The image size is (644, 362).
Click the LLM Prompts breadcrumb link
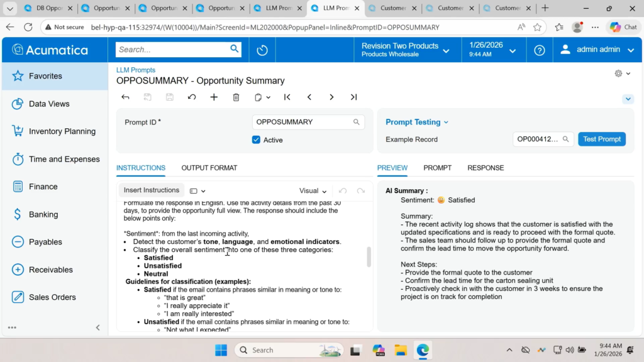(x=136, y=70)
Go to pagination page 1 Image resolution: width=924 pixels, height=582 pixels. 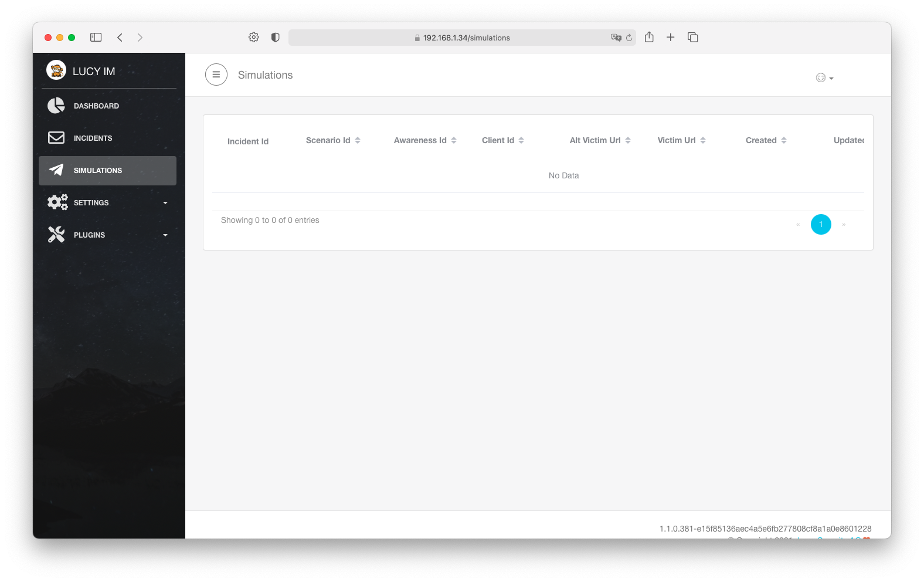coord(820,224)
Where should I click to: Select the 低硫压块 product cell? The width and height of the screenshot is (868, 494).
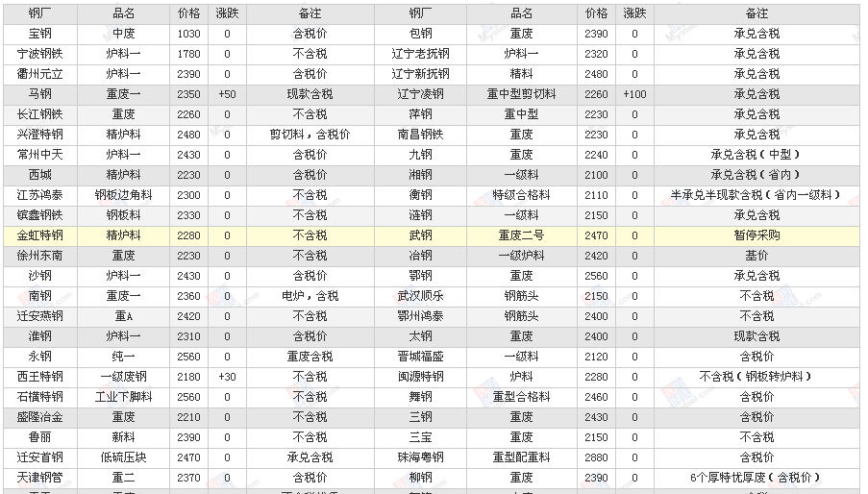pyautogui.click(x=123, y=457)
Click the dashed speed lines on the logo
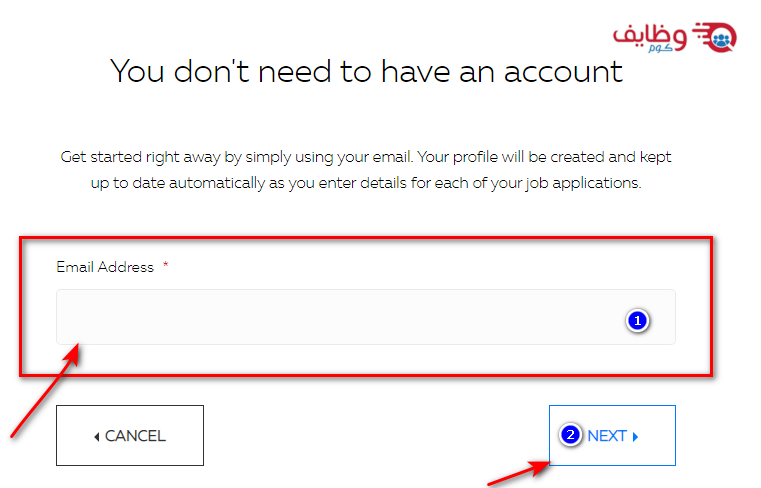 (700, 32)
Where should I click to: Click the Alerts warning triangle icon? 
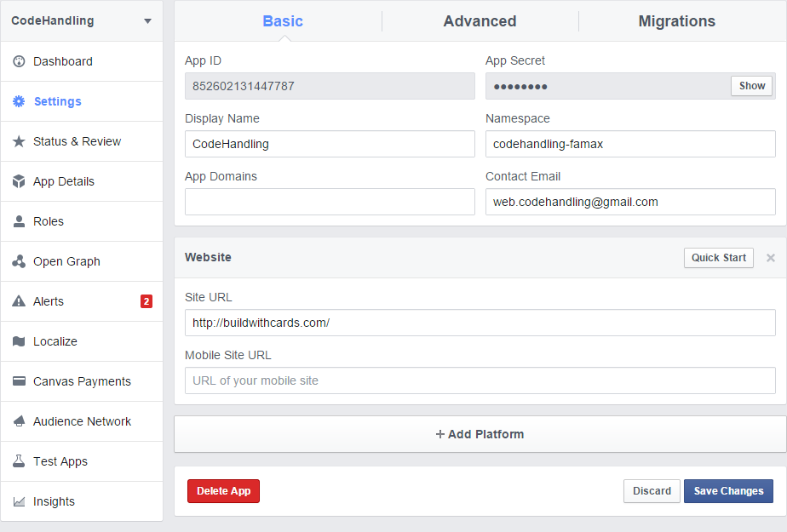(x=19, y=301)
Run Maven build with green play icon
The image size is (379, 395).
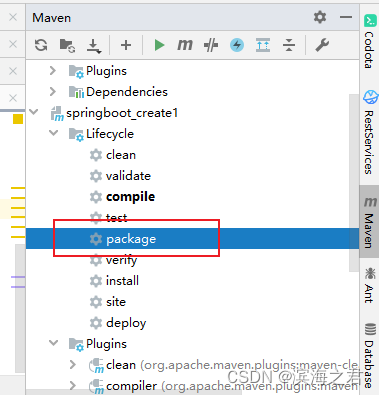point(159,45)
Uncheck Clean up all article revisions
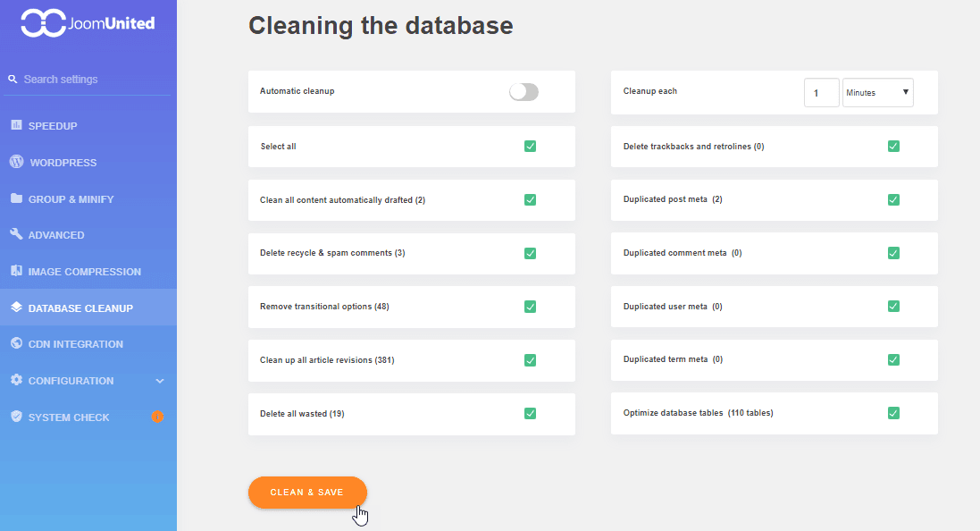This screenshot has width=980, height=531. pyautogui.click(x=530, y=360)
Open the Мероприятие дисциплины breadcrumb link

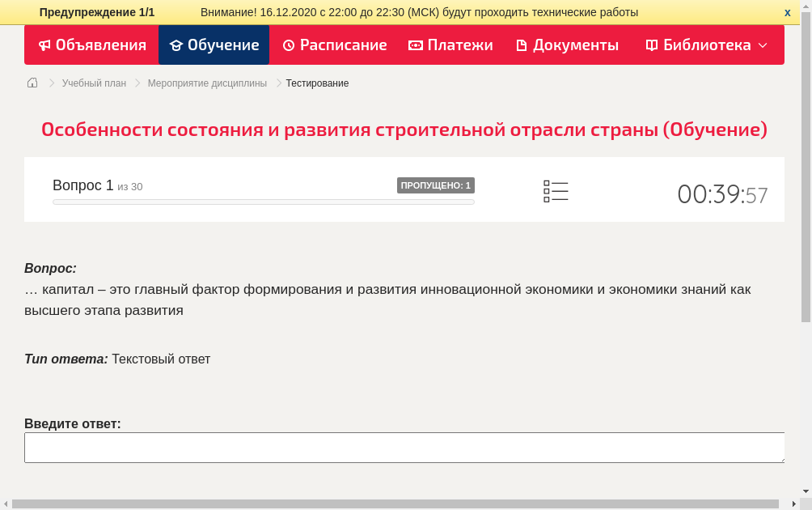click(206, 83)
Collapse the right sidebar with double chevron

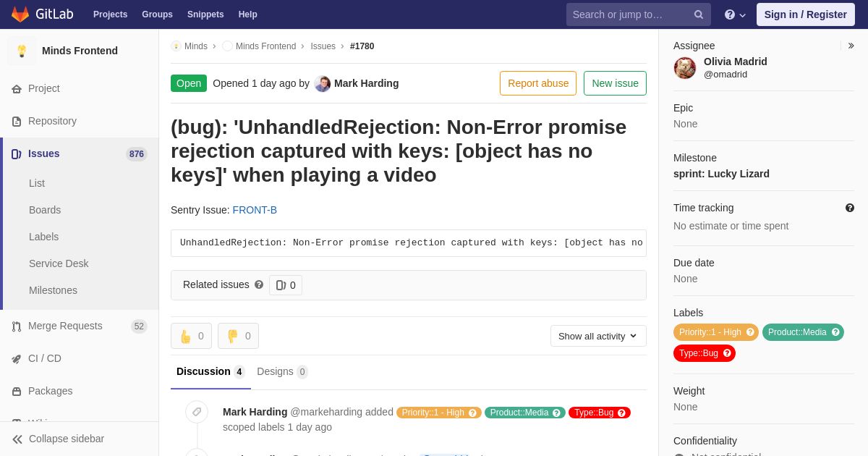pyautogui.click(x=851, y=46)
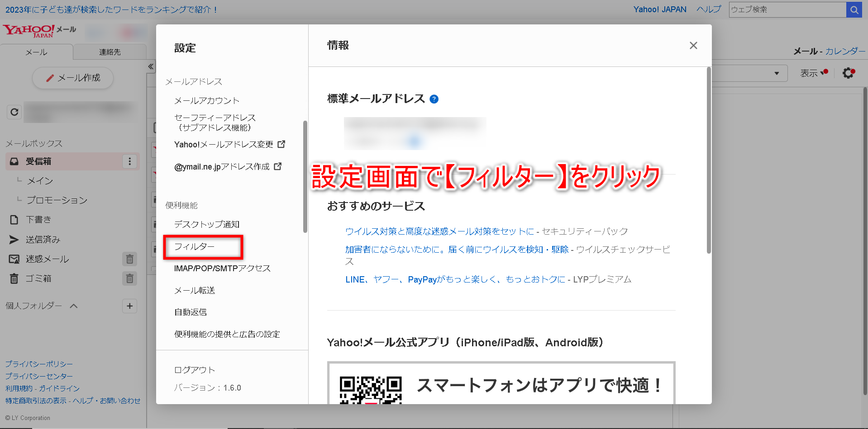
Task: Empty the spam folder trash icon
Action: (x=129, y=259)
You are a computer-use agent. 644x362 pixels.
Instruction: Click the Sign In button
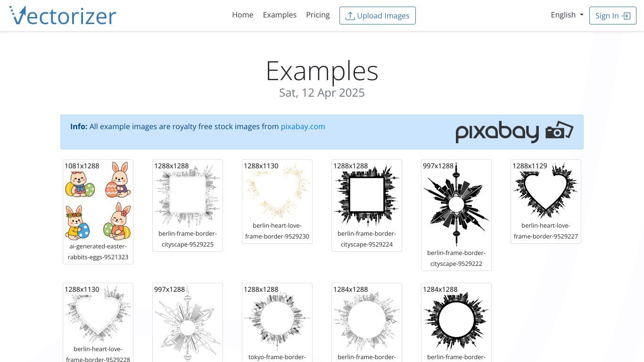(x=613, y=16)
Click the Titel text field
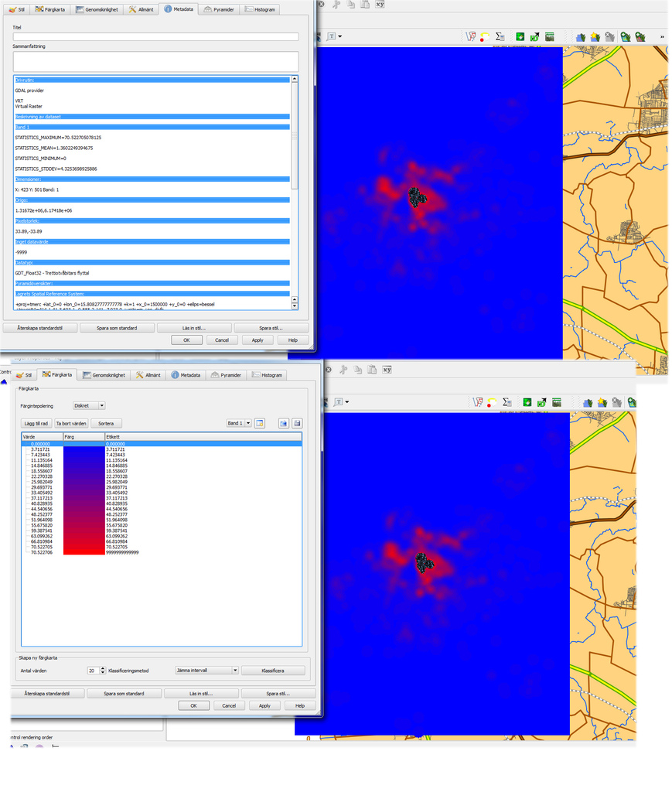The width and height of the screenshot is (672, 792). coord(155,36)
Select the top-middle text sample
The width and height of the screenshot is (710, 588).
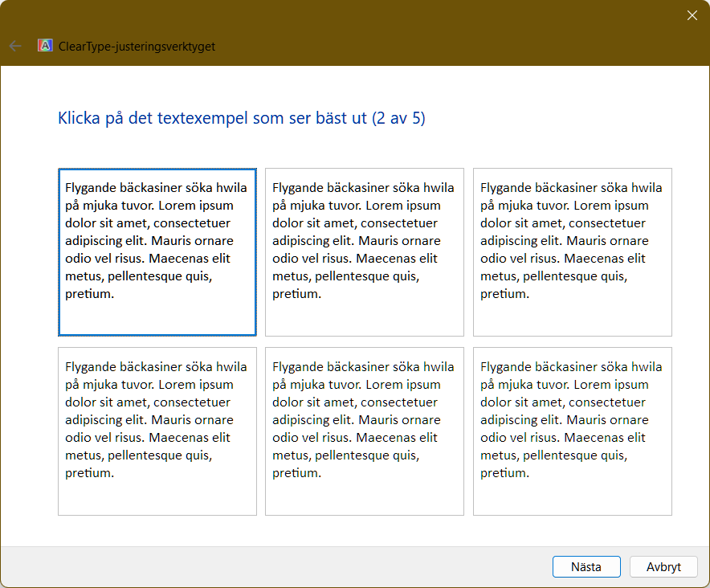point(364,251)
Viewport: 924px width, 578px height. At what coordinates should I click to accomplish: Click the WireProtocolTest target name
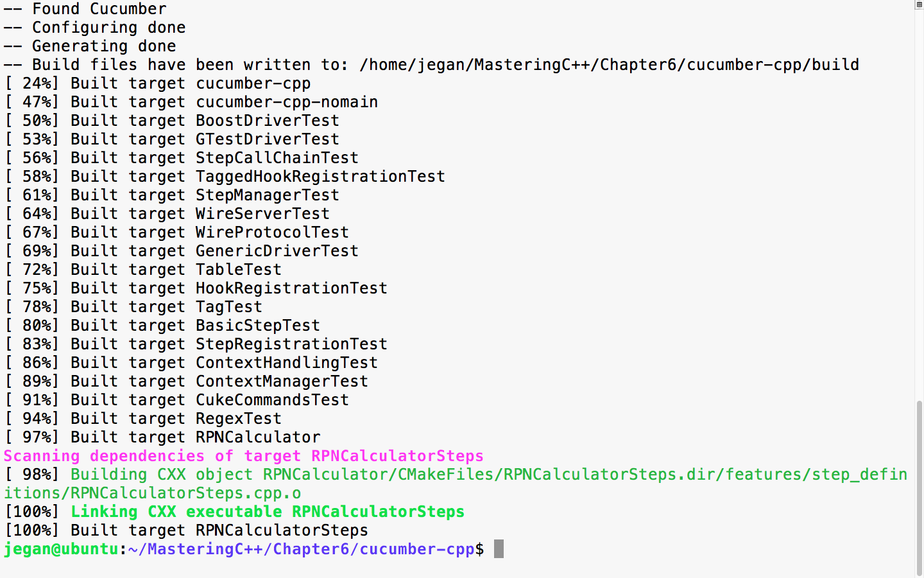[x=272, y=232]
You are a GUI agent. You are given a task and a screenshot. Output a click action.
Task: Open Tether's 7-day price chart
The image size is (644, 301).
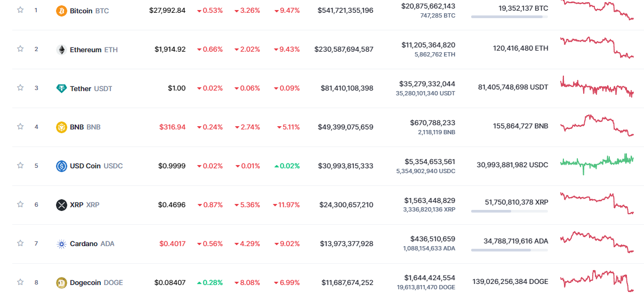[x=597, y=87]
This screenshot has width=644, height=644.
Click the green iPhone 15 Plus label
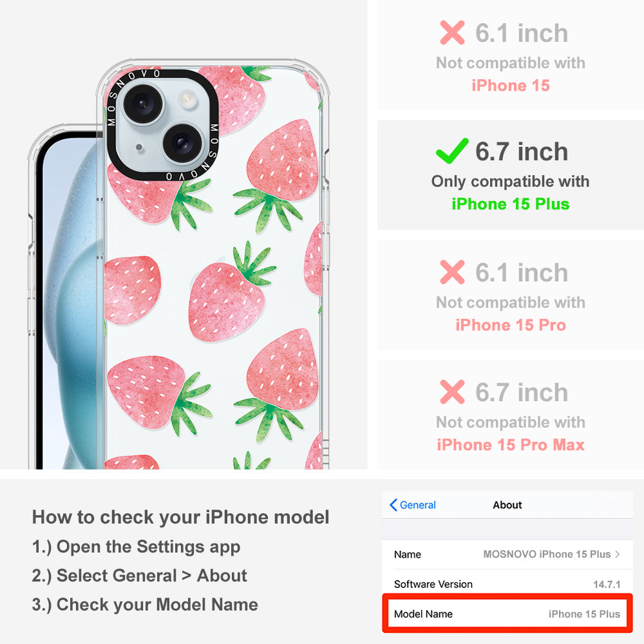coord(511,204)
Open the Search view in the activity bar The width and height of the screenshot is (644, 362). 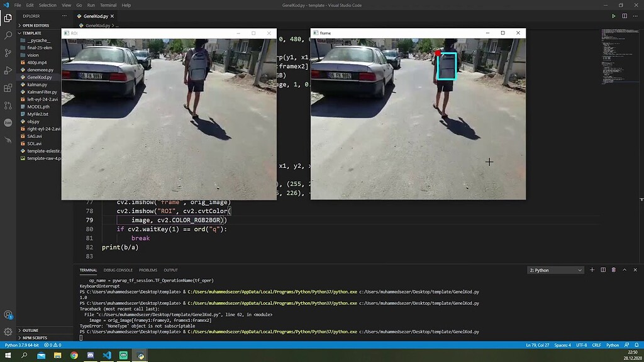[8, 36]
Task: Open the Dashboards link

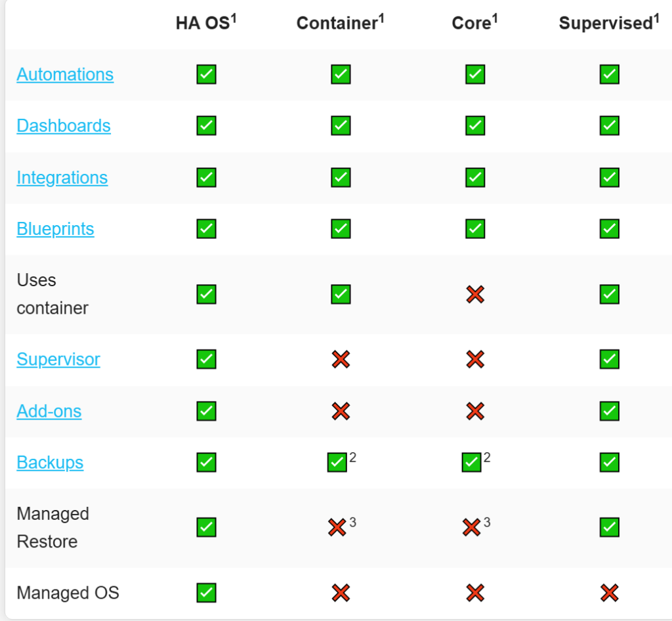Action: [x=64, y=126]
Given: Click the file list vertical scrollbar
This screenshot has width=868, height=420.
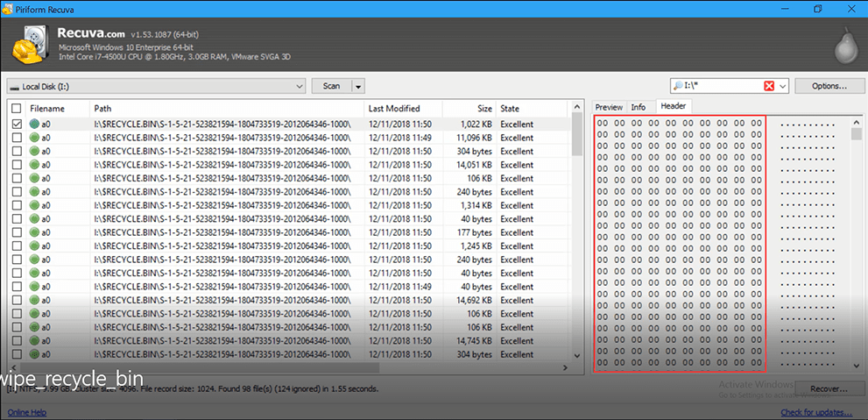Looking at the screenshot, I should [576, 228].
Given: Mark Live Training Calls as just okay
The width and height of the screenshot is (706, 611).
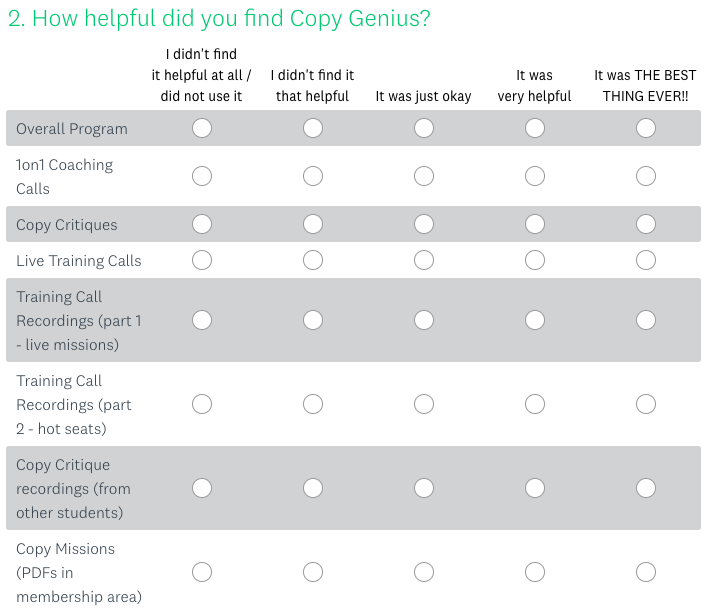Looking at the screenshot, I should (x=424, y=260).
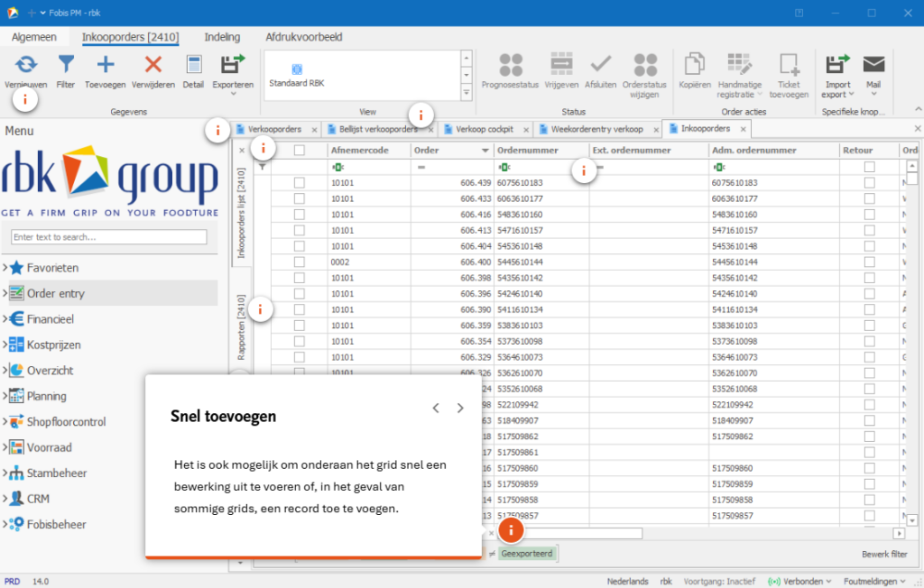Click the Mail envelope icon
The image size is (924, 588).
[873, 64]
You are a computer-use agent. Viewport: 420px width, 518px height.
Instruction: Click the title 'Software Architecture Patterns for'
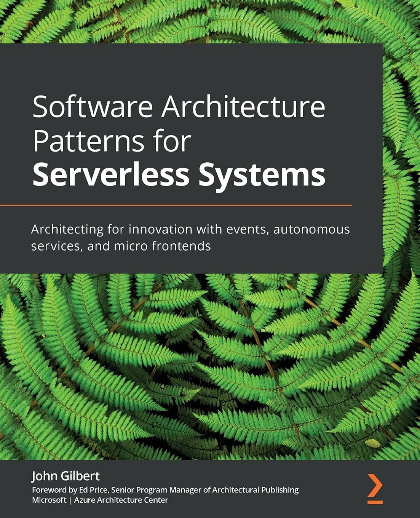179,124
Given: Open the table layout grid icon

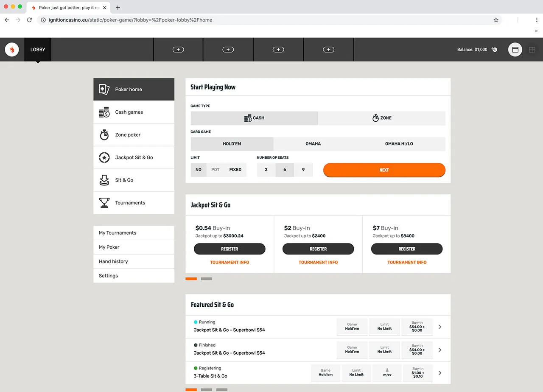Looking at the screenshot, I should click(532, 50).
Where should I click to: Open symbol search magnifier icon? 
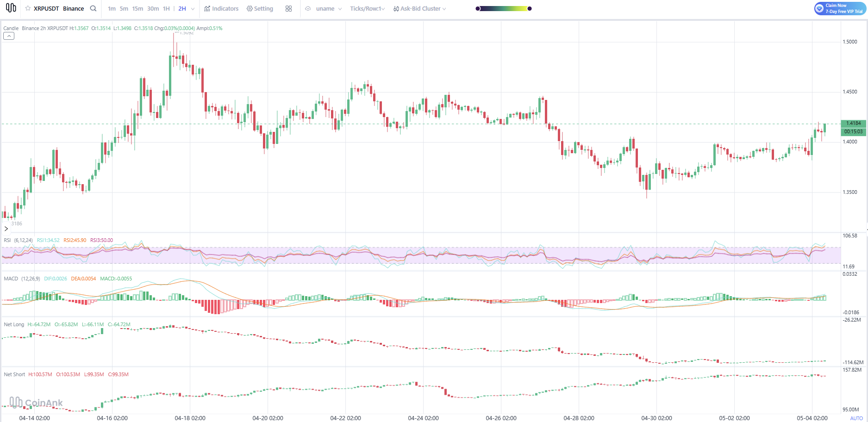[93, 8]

....

Exercise prompt: Would you set down only the lines above from the line with "This screenshot has width=868, height=420." to the line with "You are a computer-use agent. Viewport: 420px", both included, exactly as they stand and without the pictures?

Exercise output:
This screenshot has width=868, height=420.
Looking at the screenshot, I should [576, 228].
Given: Mark Live Training Calls as just okay
The width and height of the screenshot is (706, 611).
Looking at the screenshot, I should (x=424, y=260).
Click the Mail envelope icon
The image size is (924, 588).
[873, 64]
You are a computer-use agent. Viewport: 420px width, 518px height.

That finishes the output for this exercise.